Mnangagwa’s Unusual Tenure

When Mnangagwa assumed the SADC chairmanship at the Harare summit in August 2024, the post was expected to be routine. Instead, he turned it into a showcase of both regional activism and domestic political branding.

Zimbabweans were bombarded with jingles celebrating his ascendance, while quiz shows on SADC aired on state television and radio. ZANU-PF politicians even invoked the SADC chairmanship at funerals and church gatherings.

Yet beyond the theatrics, Mnangagwa delivered.

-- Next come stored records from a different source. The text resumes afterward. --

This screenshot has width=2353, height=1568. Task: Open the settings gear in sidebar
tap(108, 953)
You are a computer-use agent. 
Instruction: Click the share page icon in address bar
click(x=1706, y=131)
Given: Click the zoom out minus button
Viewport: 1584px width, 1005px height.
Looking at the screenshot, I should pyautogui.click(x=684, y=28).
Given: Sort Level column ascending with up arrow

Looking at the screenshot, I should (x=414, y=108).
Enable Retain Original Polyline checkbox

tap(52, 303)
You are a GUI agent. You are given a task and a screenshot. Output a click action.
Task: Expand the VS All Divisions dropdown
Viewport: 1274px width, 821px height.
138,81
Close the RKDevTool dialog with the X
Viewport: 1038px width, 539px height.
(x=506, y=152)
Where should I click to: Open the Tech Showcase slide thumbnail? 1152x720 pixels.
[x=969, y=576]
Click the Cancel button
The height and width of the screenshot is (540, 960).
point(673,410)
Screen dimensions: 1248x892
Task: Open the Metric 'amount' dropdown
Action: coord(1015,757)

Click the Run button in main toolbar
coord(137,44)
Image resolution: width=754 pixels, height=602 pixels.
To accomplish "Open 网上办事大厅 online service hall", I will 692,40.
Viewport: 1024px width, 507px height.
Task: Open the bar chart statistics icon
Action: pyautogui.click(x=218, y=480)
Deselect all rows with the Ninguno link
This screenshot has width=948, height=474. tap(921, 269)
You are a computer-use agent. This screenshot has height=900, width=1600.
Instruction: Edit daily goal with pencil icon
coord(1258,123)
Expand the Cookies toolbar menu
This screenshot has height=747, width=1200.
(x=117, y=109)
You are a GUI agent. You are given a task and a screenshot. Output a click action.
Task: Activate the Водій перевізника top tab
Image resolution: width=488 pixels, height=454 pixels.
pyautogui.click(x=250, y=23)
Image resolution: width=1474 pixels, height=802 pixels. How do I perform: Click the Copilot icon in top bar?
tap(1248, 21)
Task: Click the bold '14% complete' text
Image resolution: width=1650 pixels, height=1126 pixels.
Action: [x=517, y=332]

His one-year tenure pushed regional integration, industrialisation, food security, and peacebuilding higher up the SADC agenda.

He spearheaded:

  • The push for a SADC Parliament, with Madagascar and Mauritius signing the amended treaty in Antananarivo, bringing signatories to 15.
  • Commissioning of a Regional Logistics Depot in Botswana to bolster humanitarian and conflict-response capacity.
  • Ratification of the SADC Regional Development Fund, aimed at mobilising alternative financing from states, donors and the private sector.
  • Strong advocacy for annual SADC Industrialisation Weeks to boost trade, investment, and cooperation.

Most strikingly, Mnangagwa’s pragmatism on peace and security won regional and international recognition.

Initially inheriting a faltering SADC combat mission in eastern Democratic Republic of Congo (DRC), he steered the bloc toward African-led diplomacy, merging the Nairobi and Luanda peace processes with African Union backing.

The March 2025 decision to terminate SAMIDRC combat operations and join forces with the East African Community marked a turning point.

Even Rwanda’s Foreign Affairs Minister Olivier Nduhungirehe praised Mnangagwa’s “exceptional leadership.”

The Legacy He Leaves

By the end of his term, Mnangagwa could credibly claim to have:

  • Elevated SADC visibility at home and abroad.
  • Delivered tangible institutional milestones like the parliament treaty signing.
  • Projected himself as a regional statesman advocating “African solutions to African problems.”

It was, as Zimbabwean MP Webster Shamu put it, “about action, not words.”

Rajoelina’s Challenge

Rajoelina inherits both opportunity and expectation.

The young Malagasy leader, no stranger to political theatre himself, must now prove whether he can carry forward:

  • The peace momentum in eastern DRC, where a panel of five former African heads of state has been appointed to mediate.
  • The integration drive, ensuring SADC Parliament and the Regional Development Fund move from treaties to real institutions.
  • The economic agenda, especially infrastructure corridors and one-stop border posts that Mnangagwa championed.

Unlike Mnangagwa, who revelled in the spotlight, Rajoelina may need to balance his domestic political fragility with regional leadership.

Madagascar’s own governance challenges risk diluting its capacity to command the bloc with similar vigour.

The Big Question

As Mnangagwa exited with a spring in his step, SADC insiders acknowledged his tenure was “unprecedented.” Rajoelina steps into large shoes at a critical moment for the region.

Will he merely manage the post—or will he match Mnangagwa’s activist streak, ensuring SADC retains its current momentum on peace, integration, and development?

That, analysts say, will determine whether the Antananarivo summit is remembered as a transition or a turning point.